Rasa kesalnya Alvaro bukan main. Pikirannya kacau lantaran ulah dari Anjani dua hari lalu. Masih belum bisa termaafkan apa yang telah dilakukan oleh wanita sialan itu. Bukan karena disiram oleh wanita yang akan menjadi calon istrinya. Tapi lantaran Anjani mengaku hamil di depan orang banyak. Sudah menjatuhkan harga dirinya Alvaro. Tidak bisa dibiarkan begitu saja untuk saat ini.
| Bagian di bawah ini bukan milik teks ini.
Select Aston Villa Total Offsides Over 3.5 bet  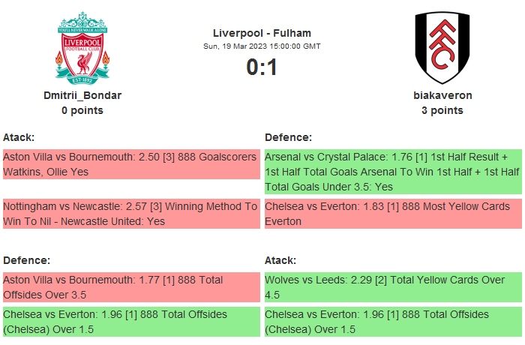pyautogui.click(x=131, y=287)
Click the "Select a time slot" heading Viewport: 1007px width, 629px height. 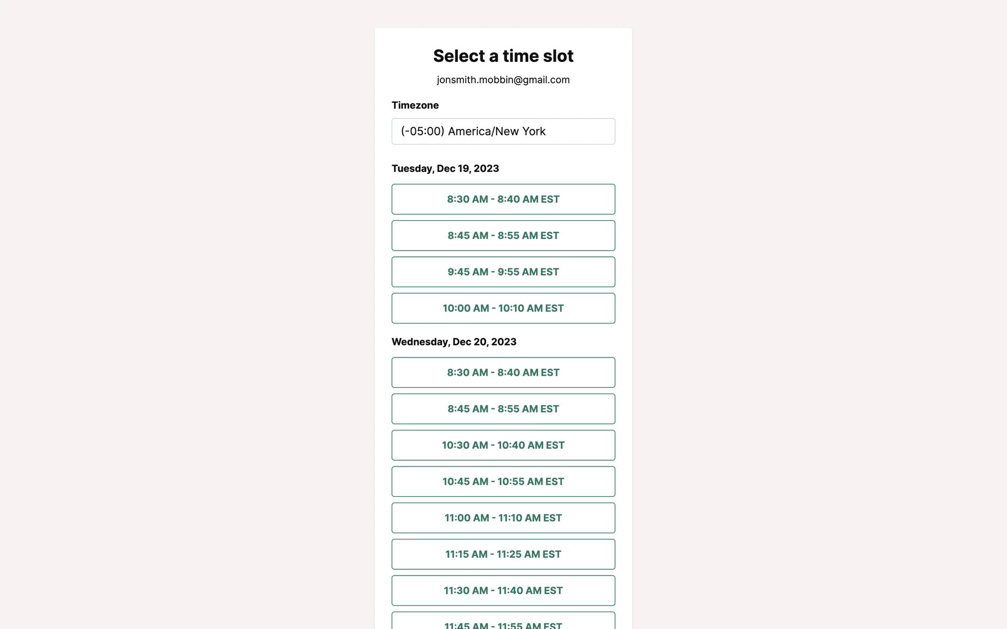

Sebab bagaimana pun juga, Anjani harus menanggung apa yang sudah dia perbuat kepada Alvaro.
Tidak akan pernah dibiarkan apa yang sudah dilakukan itu membuat Alvaro harus diinjak-injak oleh wanita itu. Tidak wajar jika Alvaro diinjak harga dirinya oleh seorang wanita.
Alvaro menarik napas dan benar-benar sialan Anjani itu sudah merusak namanya di depan umum. Alvaro tidak akan pernah terima dengan kelakuan orang yang sudah ditolaknya bekerja.
Waktu dia sedang ada di ruang kerjanya.
Ika masuk ke dalam ruangannya tanpa permisi. Untuk pertama kalinya Ika melakukan itu tanpa ada basa-basi terlebih dahulu sekadar ketuk pintu.
“Ada apa? Kenapa kamu tumben tidak ketuk pintu?”
Wanita itu langsung mendekat ke arah Alvaro tanpa pemberitahuan apa pun terlebih dahulu atau sekadar menjawab pertanyaan dari pria itu. Ekspresinya juga sulit ditebak.
“Berita tentang Anda sudah tersebar. Bahkan video Anda disiram oleh Nona Rena juga sangat jelas sekali.”
Alvaro terdiam, mengeratkan rahangnya dan marah besar dengan video yang membuat dirinya jadi orang yang gila untuk kali ini. Benar-benar sudah diambang batas kesabaran. Harga dirinya telah jatuh oleh wanita yang sudah mengaku dirinya tengah hamil anaknya Alvaro. Bukan persoalan yang mudah lagi untuk ini. Kalau saja orangtuanya tahu ini sudah pasti dia akan habis dilibas oleh kedua orangtuanya.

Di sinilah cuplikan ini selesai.